Na véspera de Natal, o cardeal Pietro Parolin, que é o secretário de Estado do Vaticano e atua como principal diplomata da Santa Sé, convocou urgentemente o embaixador dos Estados Unidos no Vaticano, Brian Burch. O encontro teve como objetivo obter informações sobre os planos do governo americano em relação à Venezuela, em meio a uma crise que se agravava no país. Documentos governamentais indicam que Parolin estava interessado em entender a estratégia dos EUA, especialmente devido à tensão crescente na situação venezuelana.
Nos dias seguintes, Parolin tentou contatar o secretário de Estado americano, Marco Rubio, em várias ocasiões. O cardeal buscava evitar um aumento da violência e a instabilidade no país. Durante uma conversa com Burch, que é próximo ao então presidente Donald Trump, Parolin mencionou que a Rússia estaria disposta a conceder asilo a Nicolás Maduro, o presidente venezuelano. Ele pediu aos EUA que dessem um prazo maior para pressionar o líder venezuelano a considerar essa oferta.

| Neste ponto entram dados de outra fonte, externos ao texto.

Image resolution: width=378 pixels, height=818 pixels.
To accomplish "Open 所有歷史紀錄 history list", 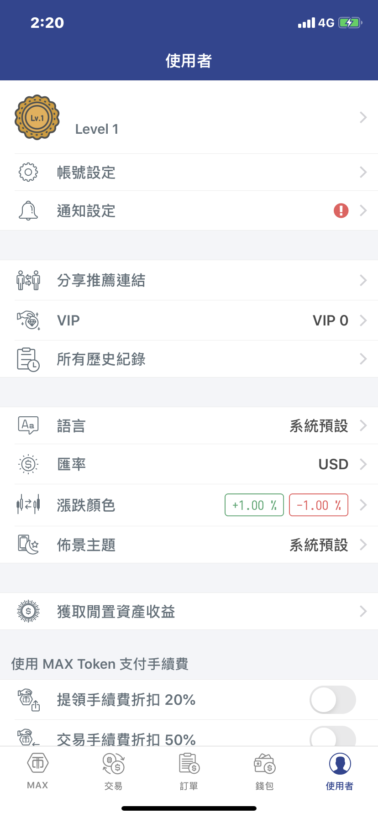I will click(x=101, y=359).
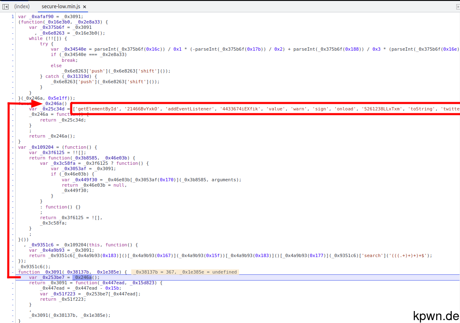The image size is (460, 323).
Task: Close the secure-low.min.js tab
Action: click(84, 7)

Entretanto, as iniciativas diplomáticas não tiveram sucesso. Uma semana depois da reunião, Maduro e sua esposa foram capturados por forças especiais dos Estados Unidos em uma operação na Venezuela, que resultou na morte de aproximadamente 75 pessoas. O casal foi levado para Nova York, onde enfrentou acusações de tráfico de drogas.
A apuração também revelou que as negociações para encontrar uma solução pacífica para a saída de Maduro continuaram até o último momento. Informações indicam que ele recebeu um aviso final poucos dias antes da operação americana, mas decidiu não aceitar. Durante a reunião de 24 de dezembro com Burch, Parolin reiterou a disposição da Rússia em acolher Maduro, além de comentar sobre rumores de que a Venezuela poderia ser uma parte importante nas negociações entre a Rússia e a Ucrânia, sugerindo que Moscou abandonaria seu apoio a Maduro se satisfeito com o desenrolar do conflito.
Além disso, Parolin expressou a expectativa de que Maduro poderia considerar deixar o cargo após as eleições de julho de 2024, vistas como fraudulentas pela comunidade internacional. O cardeal reportou que Maduro tinha reservas em renunciar, influenciado por Diosdado Cabello, que ocupava o cargo de ministro do Interior na época, e temia que sua saída poderia colocar sua vida em risco. Parolin também observou a preocupação de Maduro em deixar aliados importantes, como Delcy Rodríguez e Cabello, durante uma possível transição de poder.